▶ [Your goal]: Take the line that contains "This screenshot has height=500, width=1568." and each line after it to the end of the data below, and set them down exactly, omitting pictures.

▶ [Data records]:
◇ ◇ ◇ ◇

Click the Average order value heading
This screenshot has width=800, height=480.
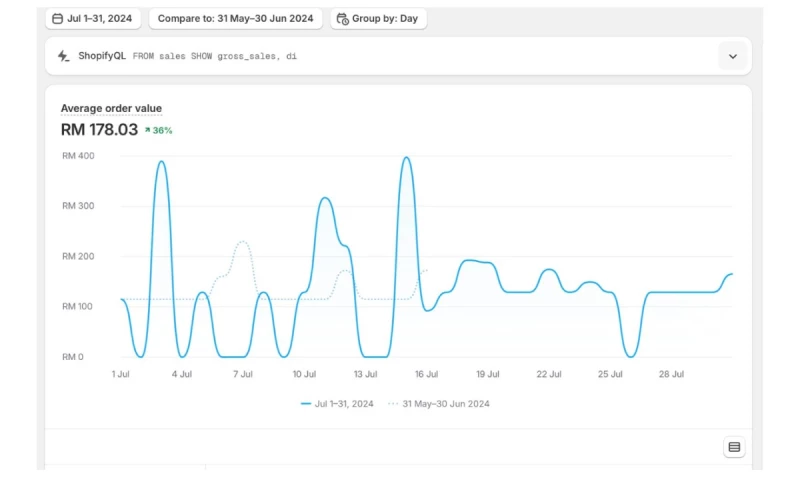click(111, 108)
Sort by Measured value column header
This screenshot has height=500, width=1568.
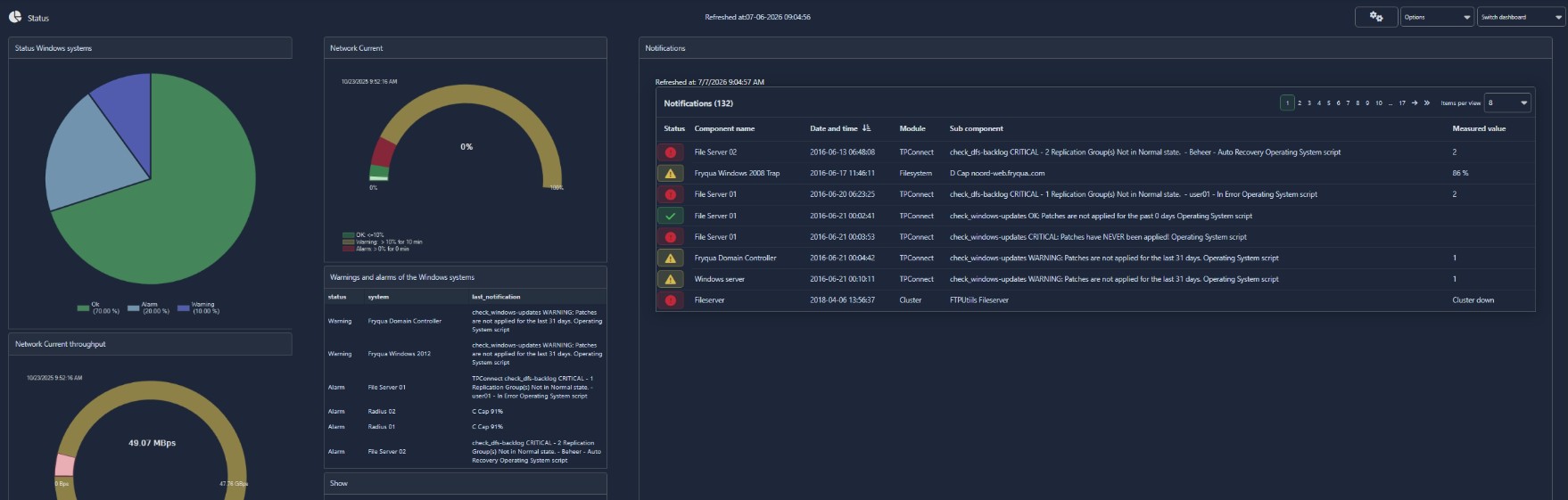click(x=1479, y=128)
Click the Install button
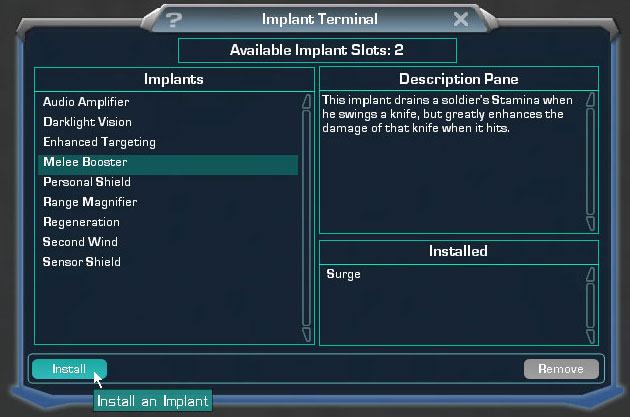This screenshot has height=417, width=630. (69, 369)
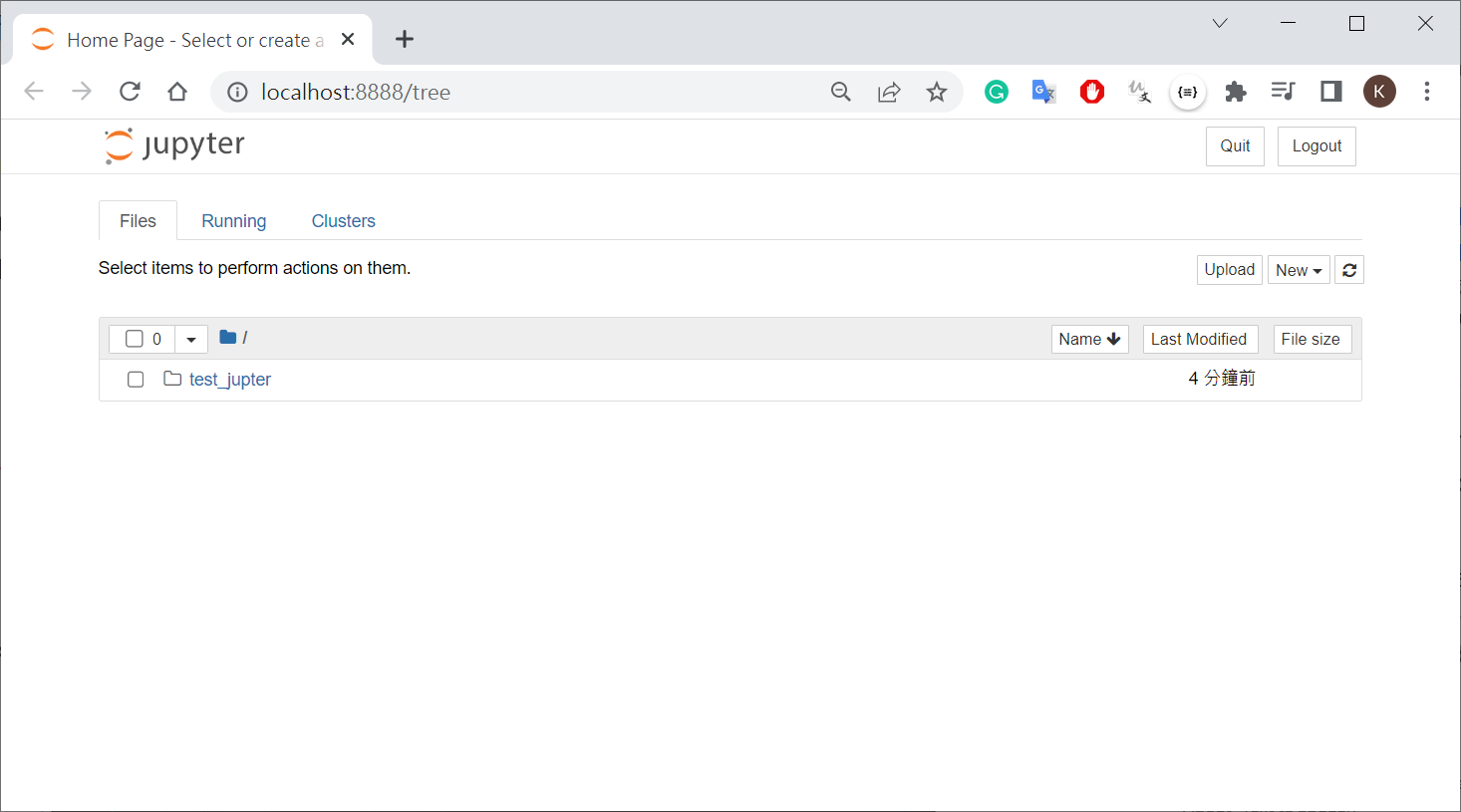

◇ ◇ ◇ ◇

▶ [Solution for this exercise]:
This screenshot has height=500, width=1568.
click(x=1479, y=128)
Click the Install button
This screenshot has height=417, width=630. (69, 369)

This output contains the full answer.